Searches and various forms of surveillance have been conducted
pursuant to the Foreign Intelligence Surveillance Act of 1978, as
amended (FISA) and orders of the Foreign Intelligence Surveillance
Court (FISC).
I. Background
4. ANA BELEN MONTES is a United States citizen born on February 28,
1957, on a U.S. military installation in Nurnberg, Germany. She
graduated from the University of Virginia in 1979 and obtained a
masters degree from the Johns Hopkins University School of Advanced
International Studies in 1988. She is single and lives alone at 3039
Macomb Street, N.W., apartment 20, Washington, D.C. 20008, which
residence is further described in Attachment A. She has registered in
her name a red 2000 Toyota Echo, bearing vehicle identification number
JTDT1231Y0007841 and District of Columbia license plate number 993
190, which is regularly parked in the vicinity of her residence, and
which she regularly uses to commute to her place of employment.

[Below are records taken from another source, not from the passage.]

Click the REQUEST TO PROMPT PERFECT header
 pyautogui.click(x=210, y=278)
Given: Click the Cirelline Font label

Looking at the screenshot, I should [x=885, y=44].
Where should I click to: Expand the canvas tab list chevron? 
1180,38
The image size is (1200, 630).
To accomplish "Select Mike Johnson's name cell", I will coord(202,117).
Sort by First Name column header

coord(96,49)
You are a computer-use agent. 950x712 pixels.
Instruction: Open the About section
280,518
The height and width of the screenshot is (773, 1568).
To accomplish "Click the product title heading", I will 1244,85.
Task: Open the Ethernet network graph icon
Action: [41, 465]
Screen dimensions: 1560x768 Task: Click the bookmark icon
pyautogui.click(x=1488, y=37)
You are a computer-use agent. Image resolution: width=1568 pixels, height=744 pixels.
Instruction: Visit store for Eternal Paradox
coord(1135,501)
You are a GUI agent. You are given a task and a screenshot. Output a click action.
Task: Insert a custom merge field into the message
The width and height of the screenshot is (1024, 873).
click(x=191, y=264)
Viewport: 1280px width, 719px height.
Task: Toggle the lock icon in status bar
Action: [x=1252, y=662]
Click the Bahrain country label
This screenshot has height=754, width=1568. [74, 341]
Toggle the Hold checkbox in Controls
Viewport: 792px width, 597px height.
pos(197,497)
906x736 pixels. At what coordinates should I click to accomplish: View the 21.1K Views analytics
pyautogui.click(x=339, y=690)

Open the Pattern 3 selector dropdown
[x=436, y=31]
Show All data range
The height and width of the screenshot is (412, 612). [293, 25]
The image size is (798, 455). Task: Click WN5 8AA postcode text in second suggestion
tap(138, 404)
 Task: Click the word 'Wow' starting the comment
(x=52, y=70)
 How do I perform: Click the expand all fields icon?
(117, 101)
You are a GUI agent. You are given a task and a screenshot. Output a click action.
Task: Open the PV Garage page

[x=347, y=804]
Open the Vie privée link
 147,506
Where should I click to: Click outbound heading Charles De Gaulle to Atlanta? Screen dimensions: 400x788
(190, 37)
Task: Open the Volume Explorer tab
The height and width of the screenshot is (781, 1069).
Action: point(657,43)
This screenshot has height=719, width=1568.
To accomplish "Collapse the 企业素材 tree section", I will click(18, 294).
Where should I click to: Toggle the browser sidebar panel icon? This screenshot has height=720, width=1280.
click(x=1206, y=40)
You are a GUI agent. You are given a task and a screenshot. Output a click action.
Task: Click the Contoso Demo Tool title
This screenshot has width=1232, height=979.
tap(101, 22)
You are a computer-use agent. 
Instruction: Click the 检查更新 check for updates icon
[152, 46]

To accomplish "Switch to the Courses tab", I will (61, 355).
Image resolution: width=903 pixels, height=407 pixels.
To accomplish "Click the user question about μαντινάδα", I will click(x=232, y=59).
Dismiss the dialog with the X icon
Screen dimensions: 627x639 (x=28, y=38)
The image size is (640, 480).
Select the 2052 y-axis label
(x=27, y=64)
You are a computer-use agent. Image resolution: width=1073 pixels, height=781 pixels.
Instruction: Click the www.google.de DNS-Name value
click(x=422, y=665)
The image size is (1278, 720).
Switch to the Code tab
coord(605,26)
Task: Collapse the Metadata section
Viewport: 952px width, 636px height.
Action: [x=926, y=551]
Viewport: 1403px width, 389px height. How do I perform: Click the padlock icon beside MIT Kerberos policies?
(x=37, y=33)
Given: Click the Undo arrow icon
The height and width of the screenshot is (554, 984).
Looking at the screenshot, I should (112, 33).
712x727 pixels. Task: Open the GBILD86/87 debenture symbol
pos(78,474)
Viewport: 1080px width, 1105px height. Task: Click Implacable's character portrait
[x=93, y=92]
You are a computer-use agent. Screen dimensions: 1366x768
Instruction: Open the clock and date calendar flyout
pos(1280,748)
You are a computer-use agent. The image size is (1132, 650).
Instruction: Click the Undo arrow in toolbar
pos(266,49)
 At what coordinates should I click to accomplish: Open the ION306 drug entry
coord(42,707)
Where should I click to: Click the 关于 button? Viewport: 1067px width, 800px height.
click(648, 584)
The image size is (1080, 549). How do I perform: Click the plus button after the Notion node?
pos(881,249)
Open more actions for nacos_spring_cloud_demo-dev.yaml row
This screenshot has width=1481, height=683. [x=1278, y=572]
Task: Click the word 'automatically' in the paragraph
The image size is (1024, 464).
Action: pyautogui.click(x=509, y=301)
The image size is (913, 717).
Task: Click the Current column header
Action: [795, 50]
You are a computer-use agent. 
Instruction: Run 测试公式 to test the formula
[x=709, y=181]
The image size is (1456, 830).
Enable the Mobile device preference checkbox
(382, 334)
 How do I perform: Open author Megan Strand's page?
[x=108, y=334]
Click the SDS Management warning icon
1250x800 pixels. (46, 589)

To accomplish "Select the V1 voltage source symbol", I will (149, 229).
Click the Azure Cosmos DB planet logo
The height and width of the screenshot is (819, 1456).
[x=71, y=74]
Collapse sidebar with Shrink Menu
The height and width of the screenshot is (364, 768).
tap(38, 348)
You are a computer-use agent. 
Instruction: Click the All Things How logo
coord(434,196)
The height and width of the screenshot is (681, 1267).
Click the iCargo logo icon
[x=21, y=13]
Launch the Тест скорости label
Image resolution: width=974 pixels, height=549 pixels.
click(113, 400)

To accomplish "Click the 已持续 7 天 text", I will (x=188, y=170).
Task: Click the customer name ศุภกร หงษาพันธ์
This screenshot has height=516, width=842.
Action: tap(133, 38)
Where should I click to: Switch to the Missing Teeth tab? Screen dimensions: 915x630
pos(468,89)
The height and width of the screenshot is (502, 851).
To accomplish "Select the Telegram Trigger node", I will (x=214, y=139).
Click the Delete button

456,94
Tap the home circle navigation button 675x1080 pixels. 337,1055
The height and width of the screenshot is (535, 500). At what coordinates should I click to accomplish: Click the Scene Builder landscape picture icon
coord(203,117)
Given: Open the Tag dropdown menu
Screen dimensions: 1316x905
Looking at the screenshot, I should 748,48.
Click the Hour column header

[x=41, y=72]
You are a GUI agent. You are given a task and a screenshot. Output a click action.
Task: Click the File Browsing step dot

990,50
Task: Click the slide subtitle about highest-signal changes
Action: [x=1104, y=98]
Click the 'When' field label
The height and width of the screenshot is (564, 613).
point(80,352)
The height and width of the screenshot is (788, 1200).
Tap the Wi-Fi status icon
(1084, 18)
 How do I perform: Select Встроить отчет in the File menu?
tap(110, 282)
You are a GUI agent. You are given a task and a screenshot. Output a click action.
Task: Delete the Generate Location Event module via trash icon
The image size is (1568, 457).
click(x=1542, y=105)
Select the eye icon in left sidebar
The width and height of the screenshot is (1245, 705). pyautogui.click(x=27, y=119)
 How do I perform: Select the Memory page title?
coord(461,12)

5. MONTES is currently employed by the Defense Intelligence Agency (DIA)
as a senior
intelligence analyst. Her current office is at 200 MacDill Boulevard,
located on Bolling Air Force Base, Washington, D.C. 20340. Her
assigned office space is C6-146A. She has been employed by DIA as an
analyst since September 1985. Since 1992, she has specialized in Cuba
matters. She is currently the senior analyst responsible for matters
pertaining to Cuba. During the course of her employment, MONTES has
had direct and authorized access to classified information relating to
the national defense.
6. Records obtained from Riggs Bank reveal that MONTES has continually
leased safe deposit box number 526 at Riggs Bank, N.A., Friendship
Branch, 4249 Wisconsin Avenue, N.W., Washington, D.C. since September
2, 1993.
7. Classified information is defined by Executive Order No. 12,958, 60
Fed. Reg.19,825 (1995), as follows: information in any form that (1)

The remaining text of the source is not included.